▸ **ACTION ITEM**
Below are the records; copy exactly the stretch from the line containing "Where should I" through the line containing "The height and", both ends included, and nothing else.

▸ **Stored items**
+ + +

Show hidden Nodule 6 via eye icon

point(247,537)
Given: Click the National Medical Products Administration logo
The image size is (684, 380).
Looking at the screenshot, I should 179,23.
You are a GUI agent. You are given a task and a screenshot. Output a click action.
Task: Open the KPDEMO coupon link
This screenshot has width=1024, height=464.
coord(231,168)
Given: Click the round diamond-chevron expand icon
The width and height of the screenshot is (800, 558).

+ + +

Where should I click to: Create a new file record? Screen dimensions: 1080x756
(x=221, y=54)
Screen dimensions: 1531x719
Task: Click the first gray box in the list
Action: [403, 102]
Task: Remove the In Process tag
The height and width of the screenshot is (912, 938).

+ + +

▸ **WRITTEN ANSWER**
Where should I click to: Create a new file record? Screen dimensions: 1080x756
(x=221, y=54)
Screen dimensions: 1531x719
Task: Click the first gray box in the list
Action: [403, 102]
Task: Remove the In Process tag
The height and width of the screenshot is (912, 938).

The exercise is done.